La Comisión de Prerrogativas y Partidos Políticos del Instituto Electoral Nacional (INE) fijo los topes de campaña en la elección del próximo 1º de julio, para el cargo presidencial se estableció en 429 millones 633,325 pesos; es decir 93 millones 521,240.84 más que la última vez que se eligió presidente; ya que en el 2012 el techo de gasto para los presidenciales se fijó en 336 millones 112,084.16 pesos. En las precampañas, también quienes aspiren a volverse candidatos a la presidencia podrán gastar hasta 67 millones 222,417 de pesos.

Por otro lado, los aspirantes a una diputación podrán desembolsar más de 252,008 pesos y ya quienes se vuelvan candidatos tienen como tope un millón 432,111 pesos, este monto en el 2015 fue de un millón 260,038.34 y hace seis años de 1 millón 120,373.61.

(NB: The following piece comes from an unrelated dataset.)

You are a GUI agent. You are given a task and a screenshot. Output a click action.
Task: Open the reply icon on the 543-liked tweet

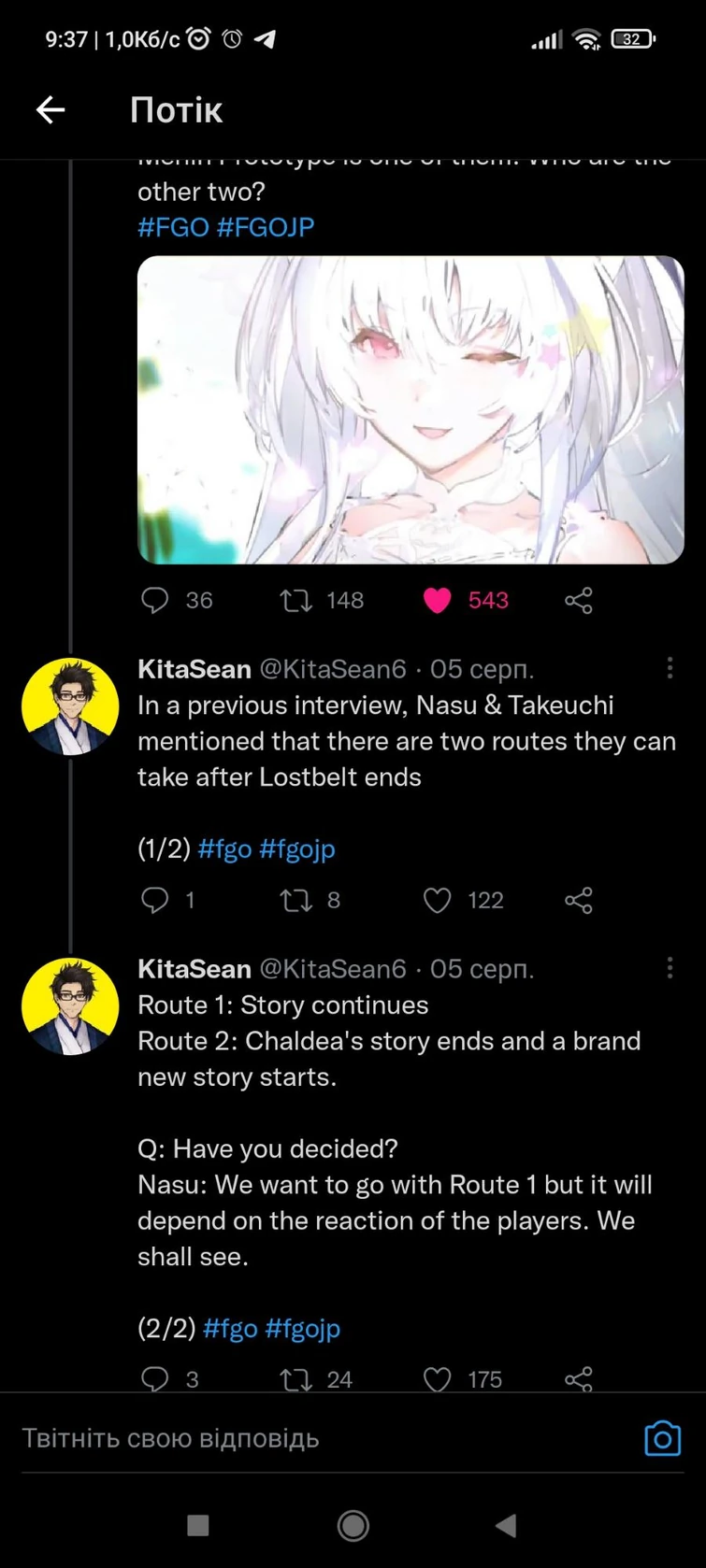[155, 601]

Para el caso de Senadores, los montos cambian dependiendo del Estado; sin embargo, Veracruz, la Ciudad de México, el Estado de México y Jalisco es donde los candidatos a la Cámara Alta tienen números más holgados para gastar; cada candidato puede desembolsar hasta 28 millones 642,220 de pesos.

También el Consejo General del INE ejerció su facultad de atracción para homologar la fecha para el término de precampañas tanto locales como federales, así como el periodo para recabar el apoyo ciudadano entre los aspirantes independientes, esto debido a que habrá comicios concurrentes en 30 estados y de las legislaciones locales se desprendían 20 plazos diferentes.
Conforme al proyecto de acuerdo aprobado para los procesos locales y el federal, las precampañas no pueden extenderse más allá del 11 de febrero del 2018 y los aspirantes a candidaturas independientes a nivel local tienen para recabar apoyo ciudadano antes del 6 de febrero, con esta medida se busca evitar problemas con los tiempos de fiscalización y el reparto de prerrogativas en radio y televisión.

Pero lo realmente preocupante es que a ocho meses para las elecciones de 2018, las instituciones encargadas de velar por la certeza de los comicios están severamente golpeadas y si cada proceso electoral tiene sus dificultades con instituciones débiles se avecina un proceso difícil.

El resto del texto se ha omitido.